Outcomes: Given my survey of this topic I found I was interested in this research area, I plan to delve deeper into the questions I discussed and to get a more holistic view of machine learning models as a whole.

Goals: Next week I will continue to learn more about traditional data structures and the work that has been done to optimize them. With these optimizations in mind I will then consider the pros and cons of their partial or full replacement by a machine learning model.

Week 26: February 19 - February 25

Work Accomplished: This week I began to work on the design for the scheme I discussed last week. I looked at the Redis code and thought about where it would be efficient to place the per-user information I need to store. I also thought about how I would integrate this information with decisions the server will need to make, in order to decide whether or not to service particular commands. I also thought about the implications this would have on the performance of individual commands and how best to keep performance similar to the original case.

Outcomes: Given this work it is likely I will have to keep this information global and edit it upon each new connection. As a user accesses data I will need to update its respective pair. I also need to decide what to do with cache used up by users no longer in the system, if I choose to relinquish this space then I will need to keep track of what data each user owns which could negatively affect performance.

Goals: Next week I will work to outline the details of this design, and think about its performance implications.
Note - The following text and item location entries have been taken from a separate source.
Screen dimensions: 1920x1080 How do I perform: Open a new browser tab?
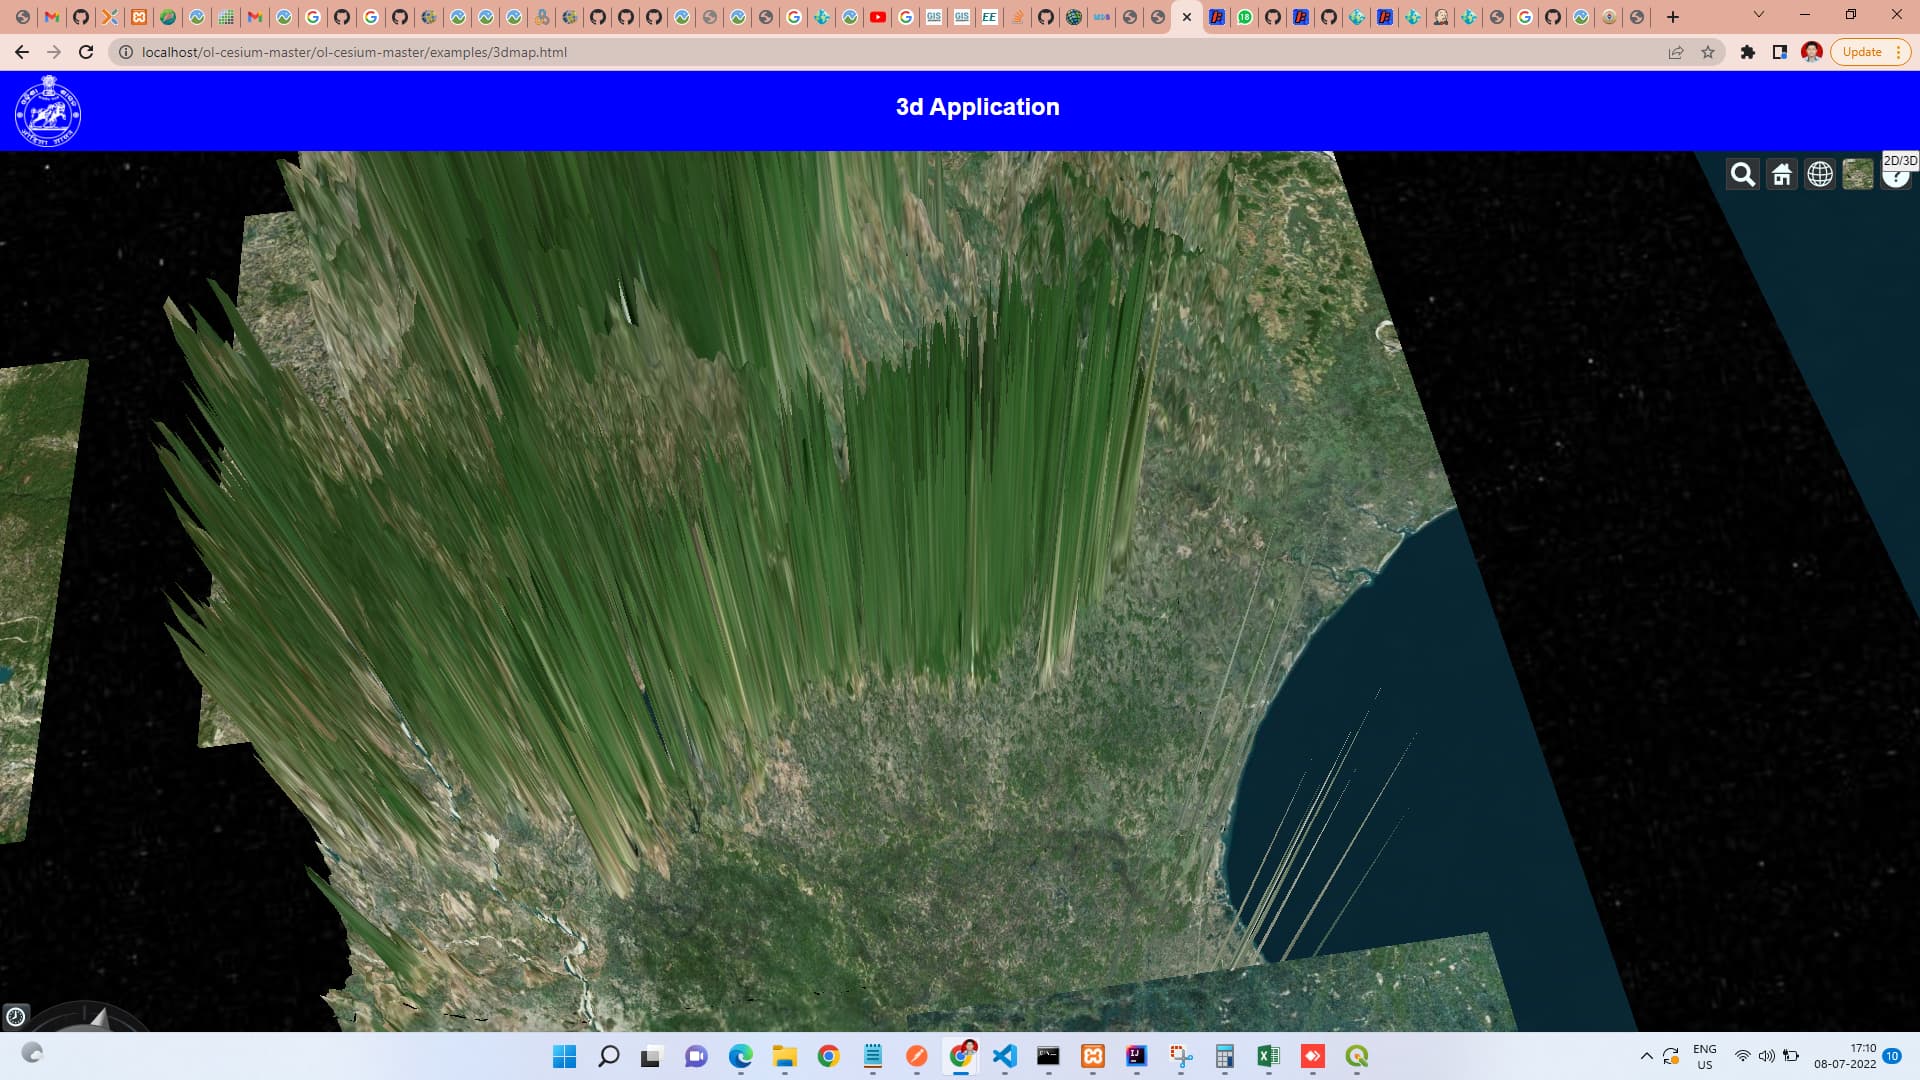point(1672,16)
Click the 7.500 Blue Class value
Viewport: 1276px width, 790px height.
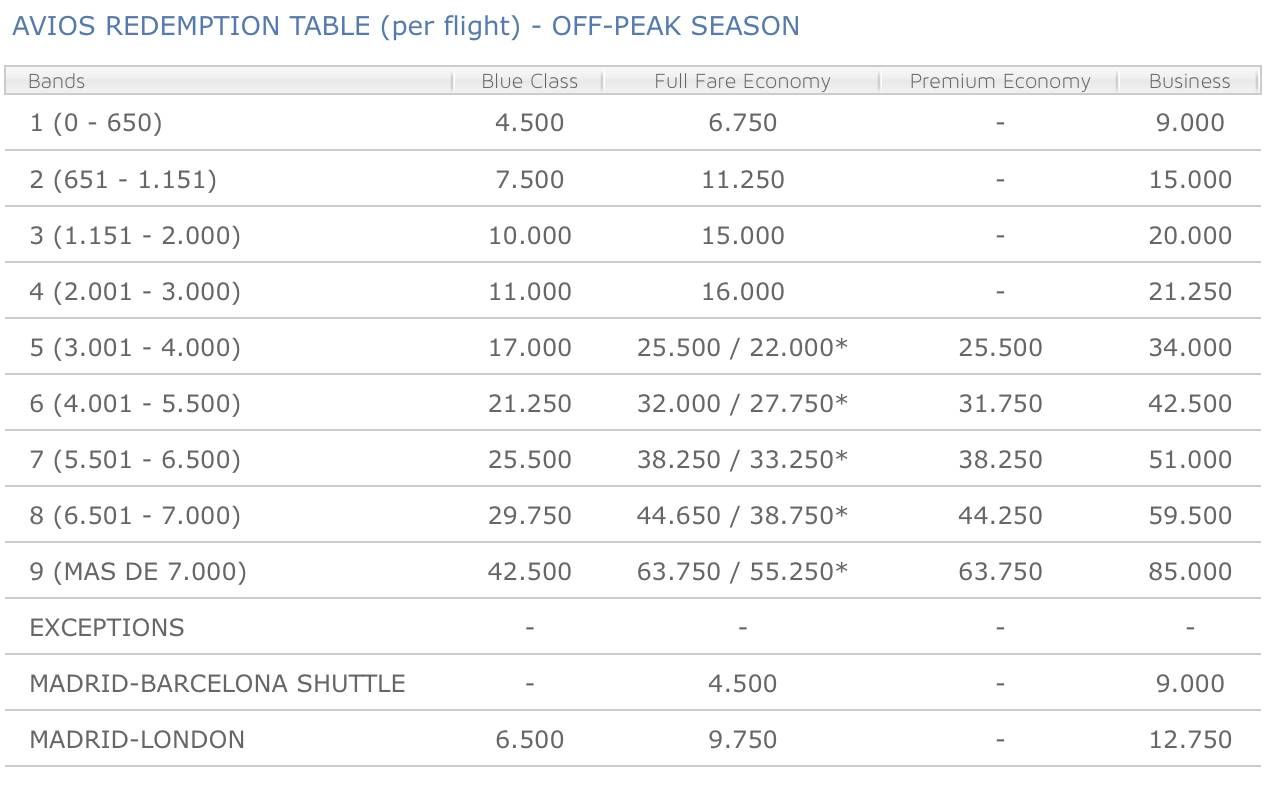tap(530, 179)
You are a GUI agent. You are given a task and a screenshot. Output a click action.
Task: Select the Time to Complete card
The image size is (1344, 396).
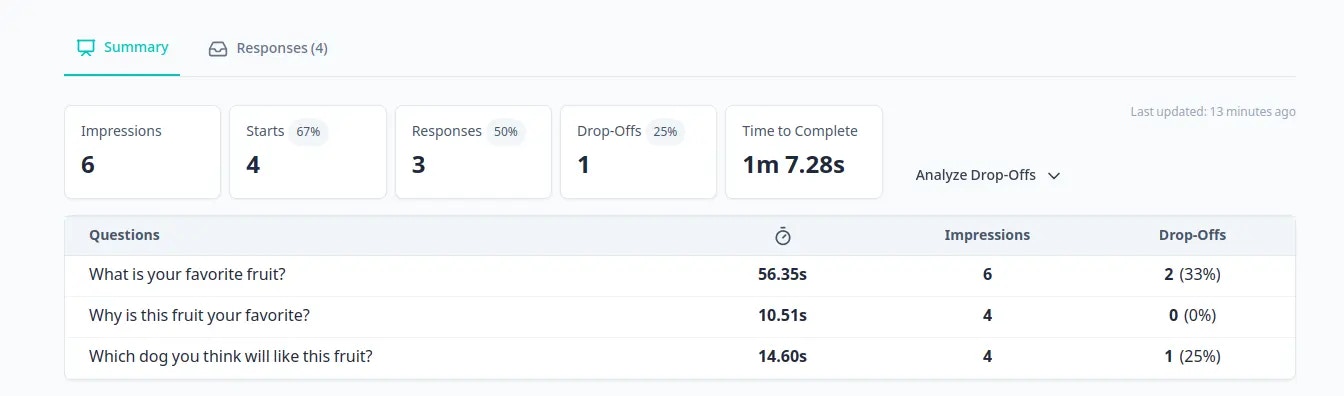[x=804, y=152]
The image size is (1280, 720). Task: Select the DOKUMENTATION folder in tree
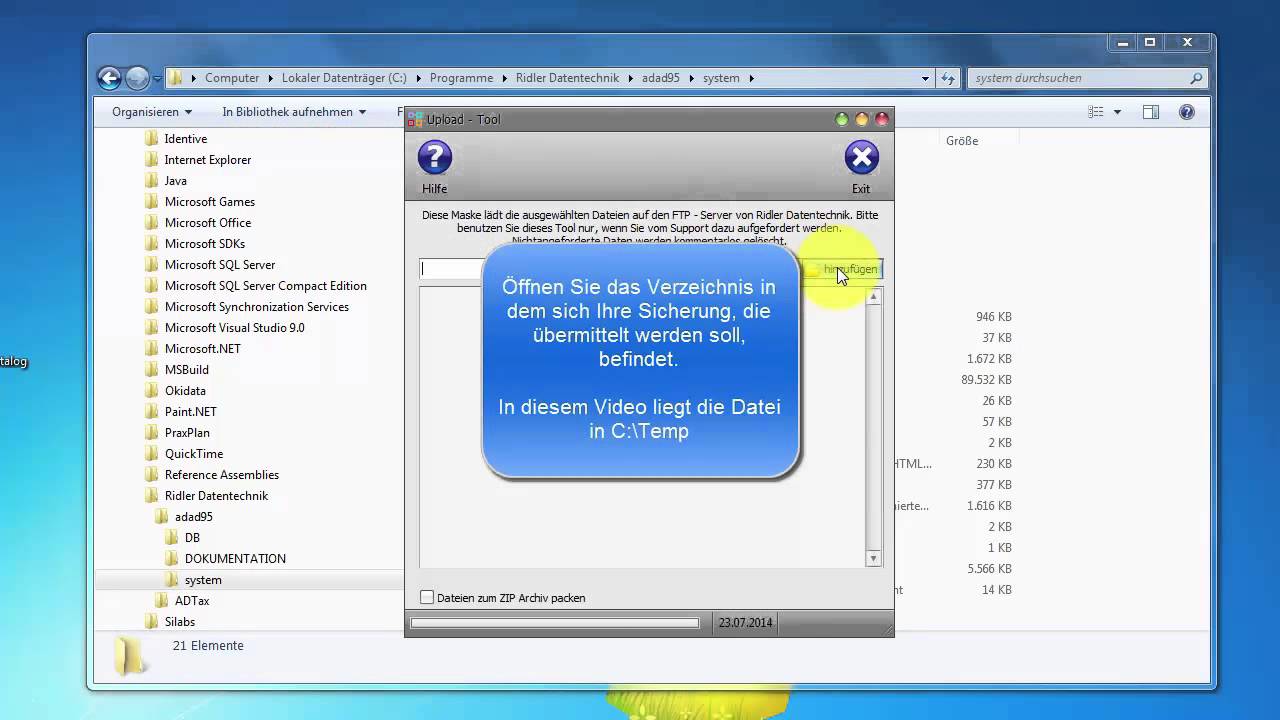[235, 559]
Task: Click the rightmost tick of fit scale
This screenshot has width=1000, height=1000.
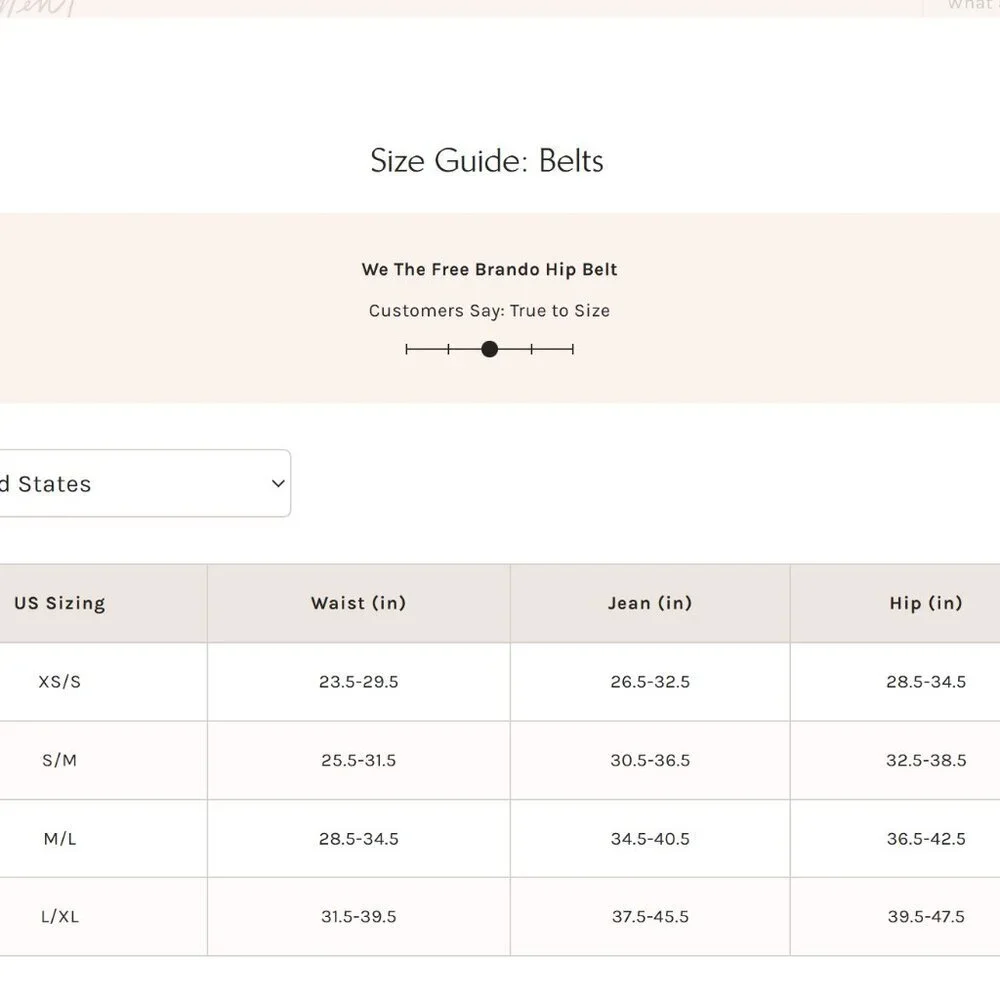Action: click(573, 349)
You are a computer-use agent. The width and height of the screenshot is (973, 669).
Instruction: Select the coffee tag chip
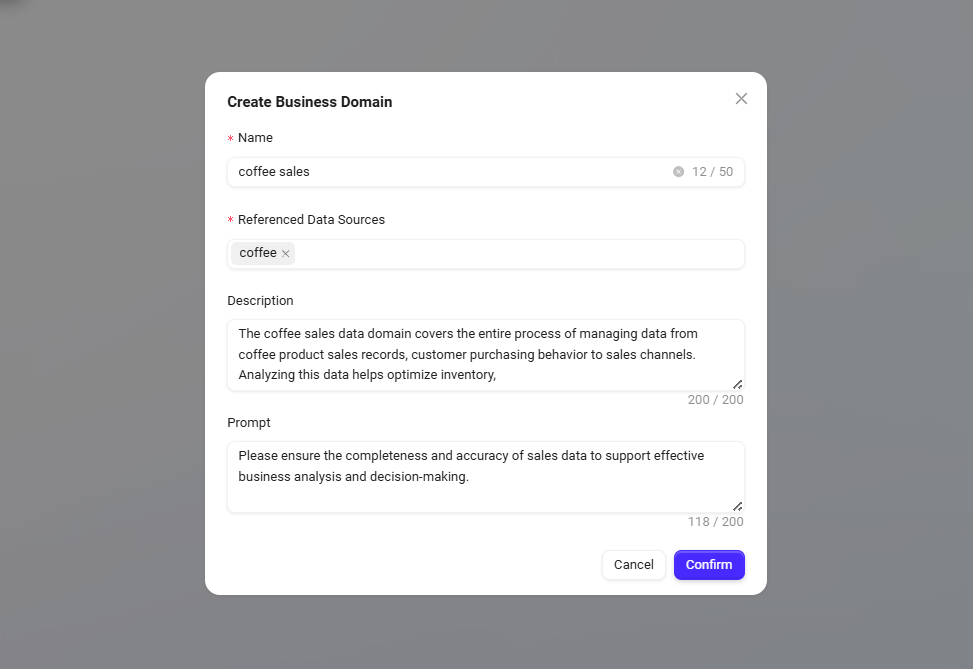pyautogui.click(x=258, y=253)
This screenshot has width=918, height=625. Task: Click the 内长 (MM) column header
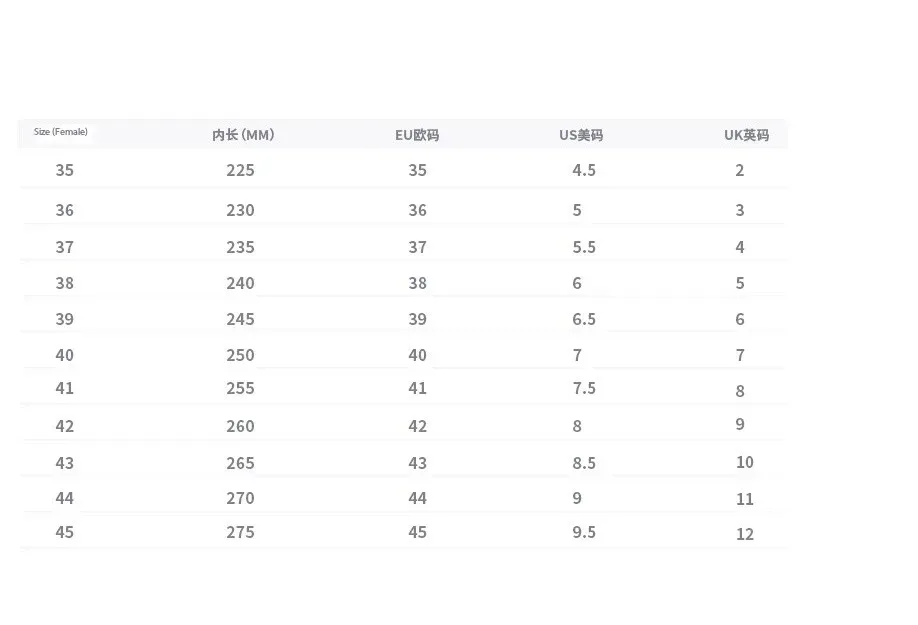(x=242, y=135)
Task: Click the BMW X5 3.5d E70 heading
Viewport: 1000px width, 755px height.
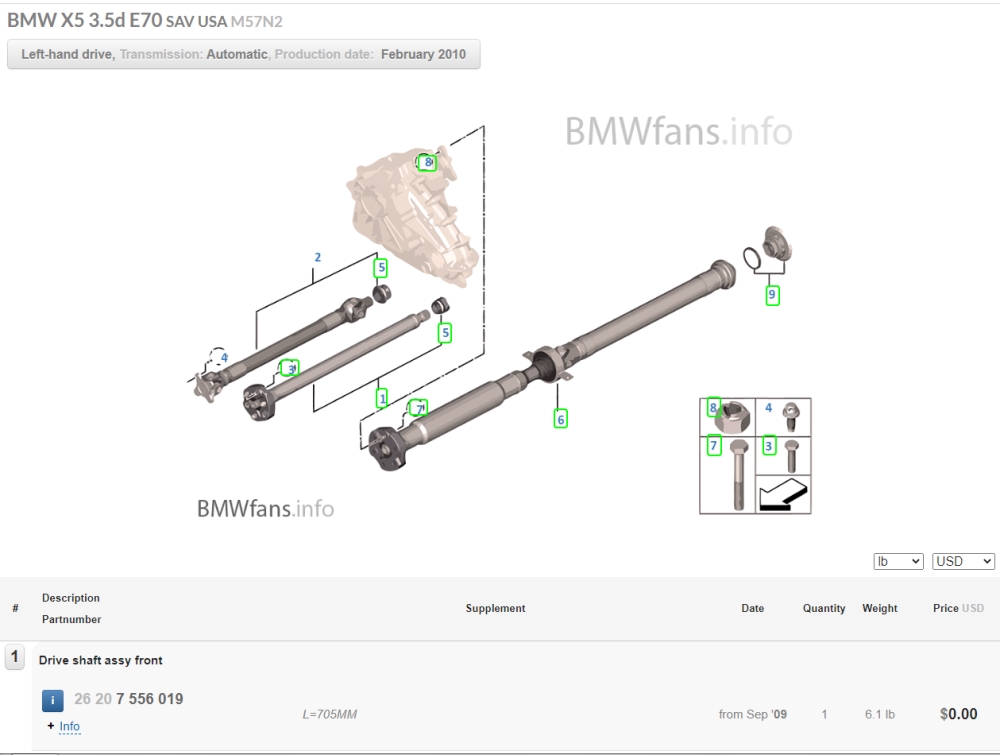Action: point(84,20)
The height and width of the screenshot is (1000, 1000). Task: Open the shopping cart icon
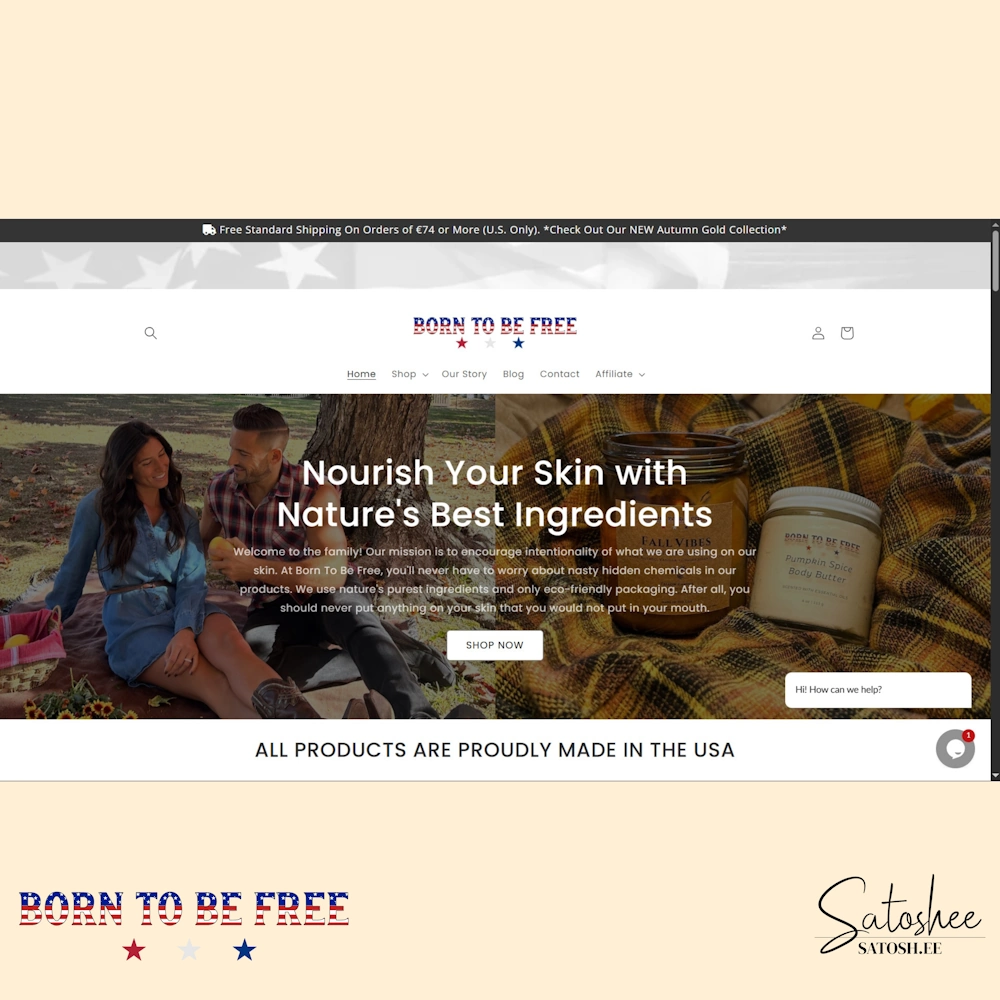pyautogui.click(x=847, y=333)
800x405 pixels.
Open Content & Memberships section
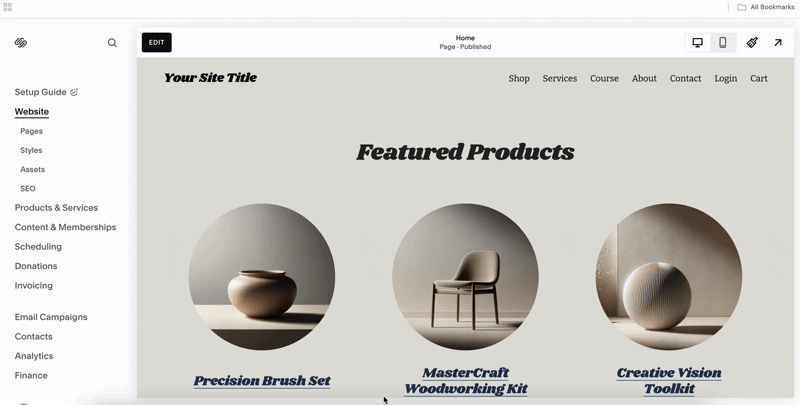point(65,227)
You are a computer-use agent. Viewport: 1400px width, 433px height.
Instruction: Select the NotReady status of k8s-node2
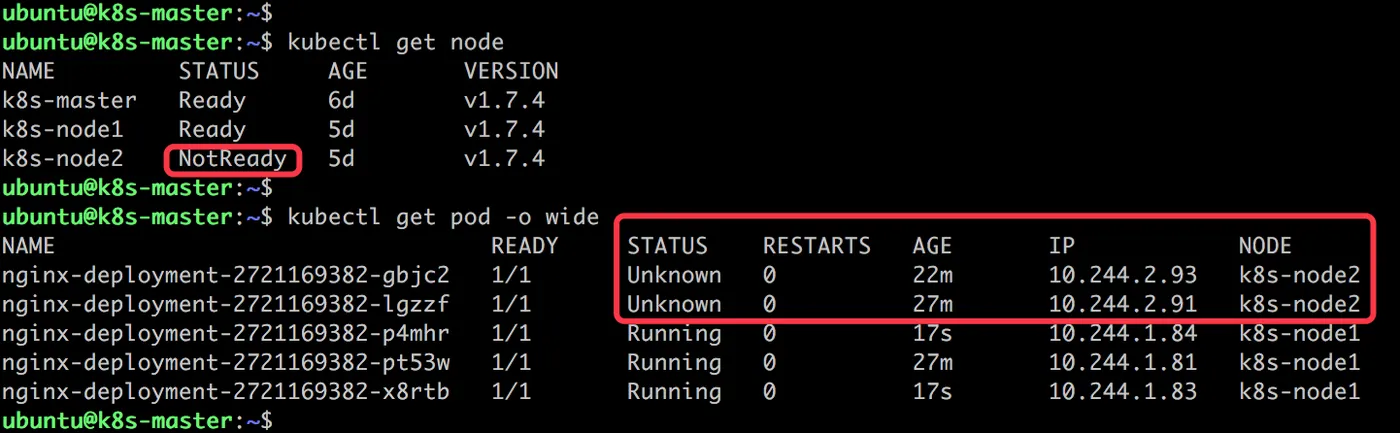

Week 25: February 12 - February 18

Work Accomplished: This week I decided that the only way to sensibly store information about cache usage, by user, is to keep pairs of user id and cache owned. After settling on this scheme I thought about how it might be implemented and the possible consequences of certain implementations. I also thought about how this scheme would perform in the common case of many users.

Outcomes: Having settled on a scheme it became easier to think about the effects of my design choices. Since I would be storing data proportional to the number of users I had to make sure that these pairings would not take up too much space. Also since the number of users who have touched the system at any point before a particular time could be indefinitely large, it made sense to throw out pairings of users no longer in the system.

Goals: Next week I will put more work towards this implementation and make sure to implement it with scalability in mind.

Week 24: February 5 - February 11

Work Accomplished: This week I began to think about possible ways to store information relating to users accesses to the database. I assessed the pros and cons of a couple potential schemes. I made sure to think about the scalability of each solution given that we can expect to see a large number of users at any given time. I also thought about the potential effects on the responsiveness of the server given the different potential update times.

Outcomes: This work helped me understand the different requirements for an effective means of keeping track of transactions with users. First of all, the data stored should not be unbearably large given a large number of users. Second of all updating this data should not have a significant effect on the speed with which the server interacts with its clients.

Goals: Next week I plan to settle on a scheme and begin its implementation. After the implementation is finished I plan on using the load tester previously developed to ensure the model does not harm performance.

Week 23: January 29 - February 4

Work Accomplished: This week I studied the characteristics of the server we are using to cache data in order to benchmark performance of each user. I started by looking at how the server views each connection to the different clients. I then took a look at the mechanism used to allow clients to store data.

Outcomes: Given this work I was able to develop a better understanding of the information that the server maintains on a per client basis. I also learned how the server deals with each request and was able to think about how we might determine whether or not we want to fulfill each request.

Goals: The ultimate goal behind this work is to recreate results of papers that discuss efficient caching by using information such as: the user wanting to store data, or how much space that user already has alloted to them.